On the other hand, I don’t remember Tywin ever saying, affirmatively, that he hates Tyrion because he is a “dwarf.” Most often, he says what a disappointment he is because of his drinking, whoring, and irreverent, cavalier attitude towards everything, especially “the family”. Also, like Tyrion’s sister Cersi, Tywin supposedly also holds Tyrion responsible for his wife’s death, which occurred while giving birth to Tyrion. These would all be pretty weak reasons to reject a child anyway, especially since so much of Tyrion’s “attitude” is directly related to feeling he’s an outcast. But while the show seems to want us to understand that the conflict between Tyrion and his father is all about Tywin’s rejection, and that the rejection is all about Tyrion’s physical disability, what’s on the screen seems more ambiguous to me.
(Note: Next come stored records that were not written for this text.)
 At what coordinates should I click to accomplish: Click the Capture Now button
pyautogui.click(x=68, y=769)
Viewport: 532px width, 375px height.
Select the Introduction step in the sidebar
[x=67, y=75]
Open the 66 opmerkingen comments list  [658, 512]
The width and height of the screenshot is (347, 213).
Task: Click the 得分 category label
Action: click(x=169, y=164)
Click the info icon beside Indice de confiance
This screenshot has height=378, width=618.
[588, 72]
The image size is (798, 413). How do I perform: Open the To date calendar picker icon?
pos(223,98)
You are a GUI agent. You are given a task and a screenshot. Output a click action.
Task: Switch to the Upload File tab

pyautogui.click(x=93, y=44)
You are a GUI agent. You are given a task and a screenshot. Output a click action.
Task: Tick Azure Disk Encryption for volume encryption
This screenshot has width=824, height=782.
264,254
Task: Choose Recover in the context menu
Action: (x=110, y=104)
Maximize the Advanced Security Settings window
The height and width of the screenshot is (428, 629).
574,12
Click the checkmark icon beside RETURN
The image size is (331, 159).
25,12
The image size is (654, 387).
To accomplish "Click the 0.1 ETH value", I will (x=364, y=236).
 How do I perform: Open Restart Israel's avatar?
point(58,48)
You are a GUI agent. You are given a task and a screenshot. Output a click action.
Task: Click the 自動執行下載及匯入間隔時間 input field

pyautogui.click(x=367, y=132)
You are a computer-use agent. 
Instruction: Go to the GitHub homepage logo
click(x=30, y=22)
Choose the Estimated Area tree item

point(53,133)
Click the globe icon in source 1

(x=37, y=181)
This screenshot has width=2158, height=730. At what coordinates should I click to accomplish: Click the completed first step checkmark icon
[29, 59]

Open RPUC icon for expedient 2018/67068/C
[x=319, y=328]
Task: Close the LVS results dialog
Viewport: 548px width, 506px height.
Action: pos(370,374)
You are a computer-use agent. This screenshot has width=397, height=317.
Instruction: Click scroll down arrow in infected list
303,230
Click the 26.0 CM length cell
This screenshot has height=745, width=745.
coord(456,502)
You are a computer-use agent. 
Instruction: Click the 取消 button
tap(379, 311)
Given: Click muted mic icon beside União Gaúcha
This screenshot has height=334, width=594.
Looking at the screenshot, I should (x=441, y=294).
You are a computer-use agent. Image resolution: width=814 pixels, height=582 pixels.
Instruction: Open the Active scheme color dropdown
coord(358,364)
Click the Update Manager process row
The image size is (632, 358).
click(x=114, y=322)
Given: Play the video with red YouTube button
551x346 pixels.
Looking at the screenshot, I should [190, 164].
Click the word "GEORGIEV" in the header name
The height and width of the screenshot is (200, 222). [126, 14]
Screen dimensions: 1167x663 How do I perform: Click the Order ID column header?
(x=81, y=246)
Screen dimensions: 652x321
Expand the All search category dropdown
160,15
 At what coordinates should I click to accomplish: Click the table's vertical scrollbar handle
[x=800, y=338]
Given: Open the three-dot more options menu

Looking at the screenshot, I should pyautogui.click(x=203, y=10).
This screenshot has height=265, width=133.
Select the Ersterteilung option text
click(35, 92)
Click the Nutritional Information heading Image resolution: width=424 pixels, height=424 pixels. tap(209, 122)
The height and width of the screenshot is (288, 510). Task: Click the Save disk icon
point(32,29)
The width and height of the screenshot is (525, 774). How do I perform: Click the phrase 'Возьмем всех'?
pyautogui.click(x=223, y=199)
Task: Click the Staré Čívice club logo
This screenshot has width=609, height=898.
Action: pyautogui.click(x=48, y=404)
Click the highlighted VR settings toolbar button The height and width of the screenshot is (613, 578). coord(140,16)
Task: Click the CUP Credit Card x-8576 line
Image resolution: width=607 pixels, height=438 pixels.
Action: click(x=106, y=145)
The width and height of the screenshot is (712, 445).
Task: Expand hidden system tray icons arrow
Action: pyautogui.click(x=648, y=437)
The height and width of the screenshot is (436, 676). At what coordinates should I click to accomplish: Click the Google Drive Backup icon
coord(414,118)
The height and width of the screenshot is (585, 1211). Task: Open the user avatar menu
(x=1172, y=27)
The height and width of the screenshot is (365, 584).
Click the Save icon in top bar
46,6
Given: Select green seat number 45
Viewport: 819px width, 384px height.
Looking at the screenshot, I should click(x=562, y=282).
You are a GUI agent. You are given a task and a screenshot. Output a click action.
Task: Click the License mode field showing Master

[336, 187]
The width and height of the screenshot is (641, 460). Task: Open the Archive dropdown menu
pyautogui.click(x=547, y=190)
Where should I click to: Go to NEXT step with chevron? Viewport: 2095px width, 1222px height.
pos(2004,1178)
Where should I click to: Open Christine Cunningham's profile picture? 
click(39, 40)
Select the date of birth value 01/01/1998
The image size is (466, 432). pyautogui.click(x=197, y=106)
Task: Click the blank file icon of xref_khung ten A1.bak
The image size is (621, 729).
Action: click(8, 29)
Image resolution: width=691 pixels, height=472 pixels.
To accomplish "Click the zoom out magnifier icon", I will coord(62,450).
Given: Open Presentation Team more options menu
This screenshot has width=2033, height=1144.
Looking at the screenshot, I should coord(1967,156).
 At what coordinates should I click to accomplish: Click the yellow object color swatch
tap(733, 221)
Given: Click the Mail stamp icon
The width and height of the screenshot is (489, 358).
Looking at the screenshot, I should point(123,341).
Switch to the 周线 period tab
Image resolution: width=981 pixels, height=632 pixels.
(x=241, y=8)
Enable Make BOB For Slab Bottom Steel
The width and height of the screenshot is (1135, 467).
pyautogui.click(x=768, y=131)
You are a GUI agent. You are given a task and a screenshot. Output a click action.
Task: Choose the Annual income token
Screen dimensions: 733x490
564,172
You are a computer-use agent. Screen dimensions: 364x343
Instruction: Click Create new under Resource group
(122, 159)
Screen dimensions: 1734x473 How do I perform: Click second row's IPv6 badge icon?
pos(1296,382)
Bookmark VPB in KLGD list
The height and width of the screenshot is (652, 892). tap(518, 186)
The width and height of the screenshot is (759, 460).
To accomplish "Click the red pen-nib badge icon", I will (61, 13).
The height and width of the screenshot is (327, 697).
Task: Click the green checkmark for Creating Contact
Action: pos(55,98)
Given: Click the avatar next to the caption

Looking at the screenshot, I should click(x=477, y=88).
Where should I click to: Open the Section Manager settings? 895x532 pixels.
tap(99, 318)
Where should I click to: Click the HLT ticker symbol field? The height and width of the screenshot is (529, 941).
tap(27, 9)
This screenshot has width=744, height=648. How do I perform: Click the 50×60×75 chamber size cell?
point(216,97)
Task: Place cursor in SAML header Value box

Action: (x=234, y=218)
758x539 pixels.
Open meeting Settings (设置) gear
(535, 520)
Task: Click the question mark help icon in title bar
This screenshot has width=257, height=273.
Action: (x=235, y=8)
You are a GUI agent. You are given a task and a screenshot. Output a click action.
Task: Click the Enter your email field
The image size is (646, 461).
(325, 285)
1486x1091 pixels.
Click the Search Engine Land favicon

I think Tywin’s feelings about Tyrion are far more mixed and complex than Tyrion knows. I wouldn’t go so far as to say that Tywin hides a more progressive attitude underneath his patriarchal bluff and bluster. I would only point out that when Tyrion actually demonstrated competence and intelligence, Tywin went with it, and relied on him as a pivotal agent in the Lannister family’s plans. Despite this season’s stunning conclusion, I am left still wondering whether Tywin was telling the truth … that he never intended Tyrion to be executed, but rather was concealing plans within plans … much like everyone else in the “Game Of Thrones” universe. I’m not saying there was anything like conventional fatherly love there, but I think there must have been some kind of respect … maybe appreciation of potential.

Tyrion Lannister, younger, blonde haired little person with a serious face
If that’s even half true, that would suggest that Tyrion may have overestimated the amount of stigma applied to him, at least by his family. Cersi is pretty clear that she’d like to see him dead, but for her it really does seem to be misplaced anger about the loss of her mother. Jaime actually seems to like, respect, and love Tyrion. And the little kids of the Lannister family seem to respect and enjoy their funny Uncle Tyrion … the detestable Joffrey very much excepted. It can’t be easy being a “dwarf” in a medieval society, but Tyrion brings far more of his own messed up ideas to the table than he realizes.

Maybe it’s wishful thinking. Maybe it’s because Charles Dance brought more to the character than George R. R. Martin himself. I wonder if the true nature of Tywin’s feelings about his son Tyrion will ever be clear.

Then again, why should it be any clearer than these relationships are for real disabled people and their families? There's how our parents feel about us, and then there's how we assume our parents feel about us. It's complicated. All I can say for sure is that crossbows and death sentences don't tend to help clarify things.

Note: I follow “Game Of Thrones” the TV show, not the books, so if the relationships are somehow clearer in the books, I don’t really care. The show IS “Game Of Thrones” to me.